Chef on a Diet: A Resolution to Lose It in 2010

Like millions of other Americans, I too am making a resolution to lose weight this year. I have spent the last 4 years cooking for people on a diet and somehow managed to gain 30 pounds in the process! It is the classic “cobbler’s son” tale. While I know all of the things I’m supposed to do, and can provide others with delicious, healthy meals so that they can lose weight, I have not taken care of myself. Examining my routine, I can easily see a few bad habits I’ve acquired. These are my opportunities to make changes. Opportunities to take what I’ve learned by helping others lose weight, and from working with different nutritionists and trainers, and applying that knowledge to a program that I feel I can actually do and be successful at.

Here’s a peek at how some obstacles to good nutrition have wedged their way into my day-to-day life and the bad habits I’ve developed in an effort to deal w/ them:

A typical Monday has me arriving at work at 3:30 am, too early to eat. Because we are very busy, before I know it, it is 9:30—I grab a handful of nuts. At 11:00 I’m actually starving and ask my husband to make me a yogurt & granola. However, the pace of work in the kitchen doesn’t let up, so it takes me 3 hours of bites on the run to finish my snack. Around 3:30 pm, after the clients’ meals are all finished and the employees have left, I have another snack (probably something quick that’s loaded w/carbs and little or no protein). Then I get home around 6:30 pm and usually go out to dinner. Who wants to cook after a 15-hour day? In fact, I’m probably having some wine w/that dinner because, hey, after a Monday like this, I deserve it! I come home pooped and unwind with a good book before falling asleep.

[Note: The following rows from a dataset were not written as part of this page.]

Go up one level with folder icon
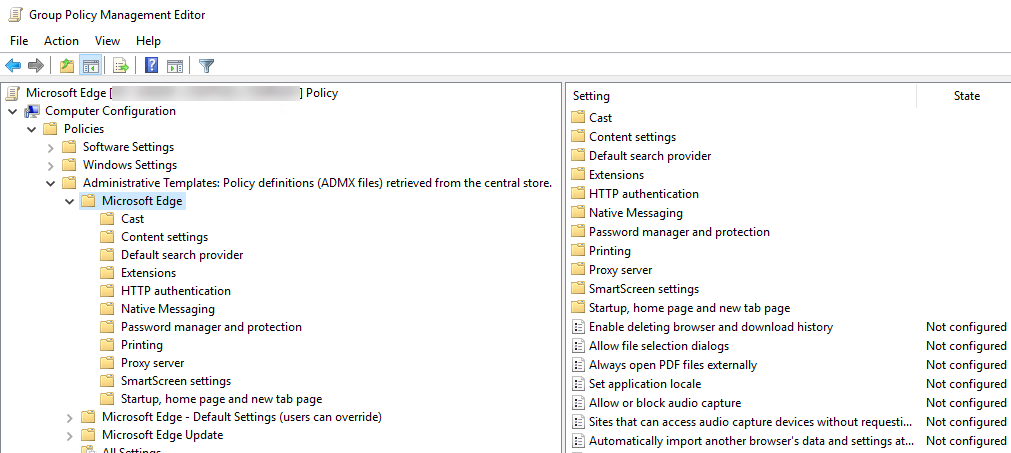The width and height of the screenshot is (1011, 453). tap(67, 66)
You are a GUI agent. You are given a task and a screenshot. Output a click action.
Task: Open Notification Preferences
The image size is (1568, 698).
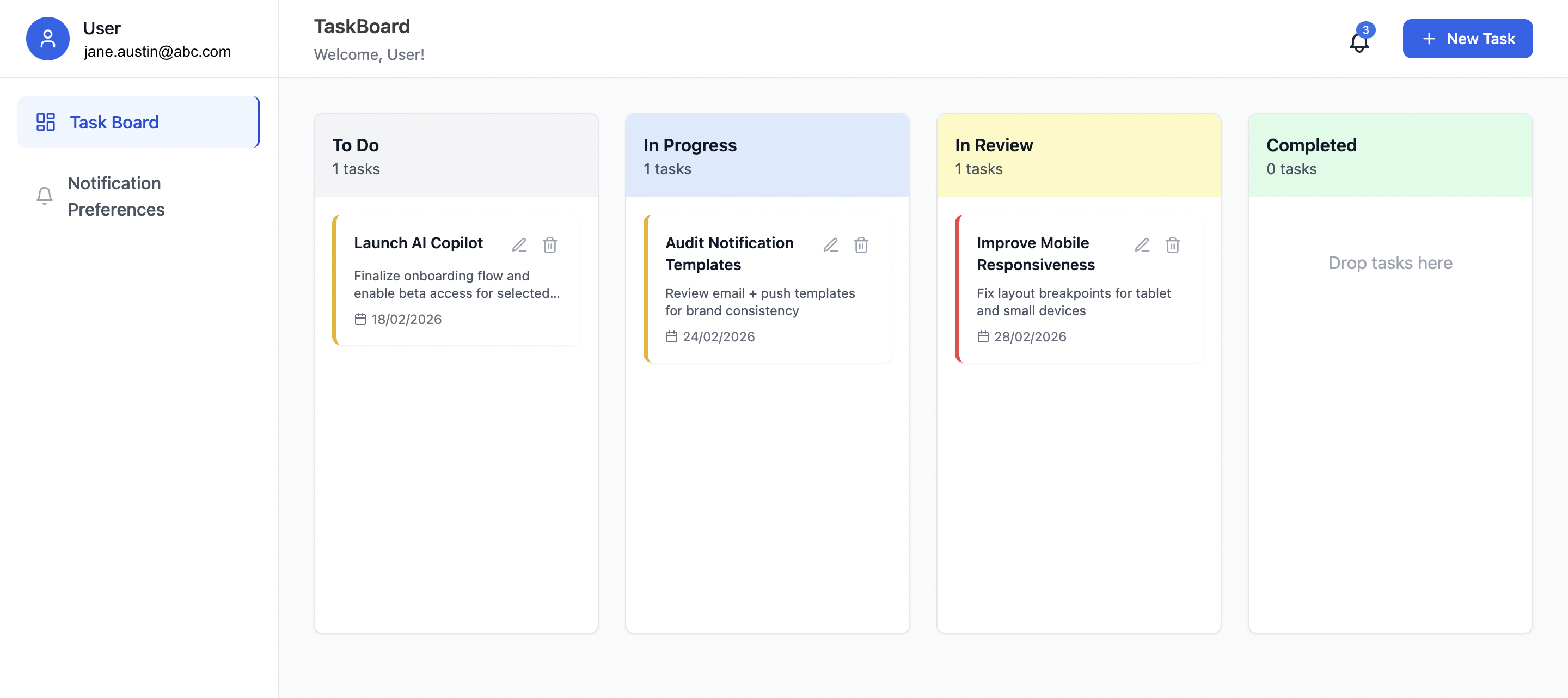(x=117, y=196)
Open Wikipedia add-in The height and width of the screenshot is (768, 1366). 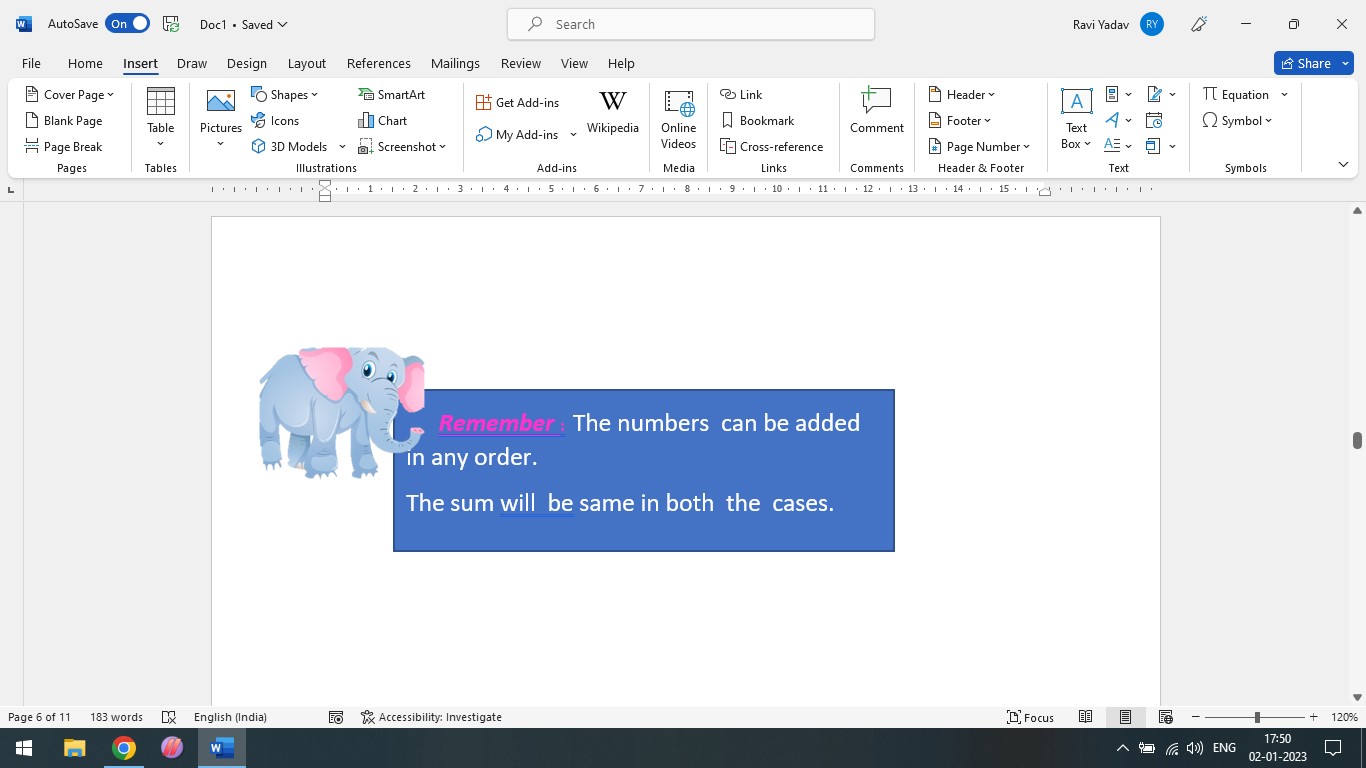612,111
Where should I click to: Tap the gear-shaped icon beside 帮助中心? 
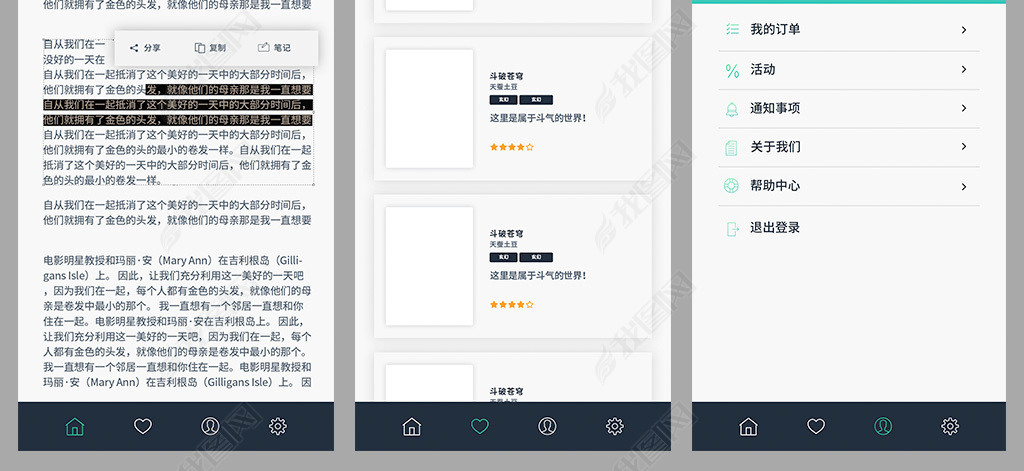[732, 186]
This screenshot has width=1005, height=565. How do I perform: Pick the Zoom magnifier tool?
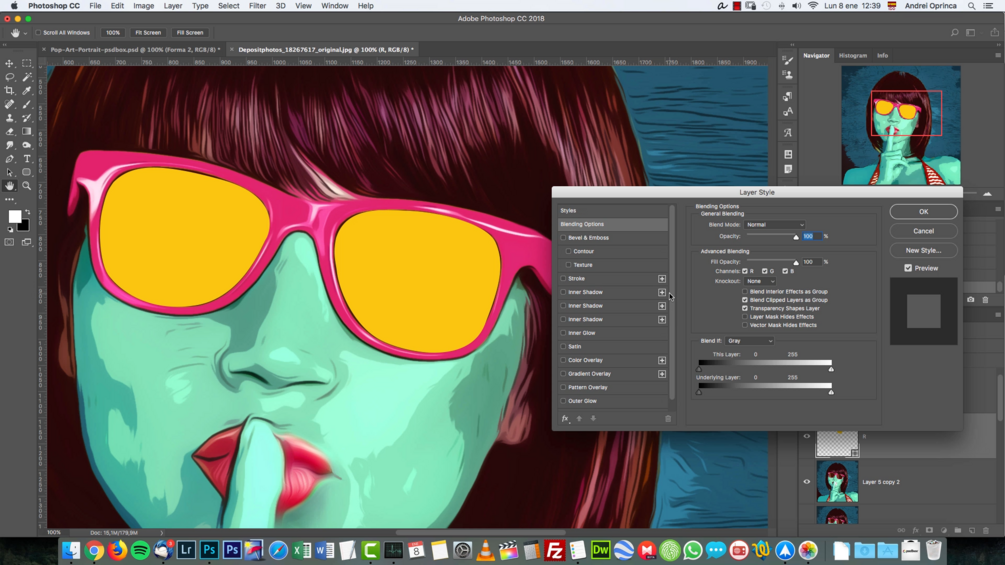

So, while I am eating 4 times a day, which is good, I don’t eat my first meal until I’ve been up for 6 hrs! Then in about the same span of time, I consume 3 more meals. Not so good. OK, so where am I going to take the opportunity to make some needed changes?

Opportunity #1: Eat breakfast daily within 1 hour of waking.

Opportunity #2: Eat low-fat meals/snacks that are balanced w/ protein & healthy carbs every 3 to 4 hours. Total calories: 1,300 -1,400/day.

Although I strongly believe that running around the kitchen for 10 to 12 hours a day should count as exercise, my scale and mirror tell me that it somehow does not. This troubling fact appears to present yet another opportunity:

Opportunity #3: Exercise at least 15 minutes per day and walk 1 hour 2 to 3 times per week.

Unfortunately, it’s also true that wine doesn’t count as a fruit. So, you guessed it . . .

Opportunity #4: Cut out the weekday wine.

OK, I’m a woman, so I’m not going to tell you what I weigh right now, but by capitalizing on the opportunities above, I intend to lose the 30 lbs. of extra weight I’ve put on in the last 4 years by June 1st. So, if you are resolved to lose it too, visit my blog for great recipes and updates with helpful dieting tips.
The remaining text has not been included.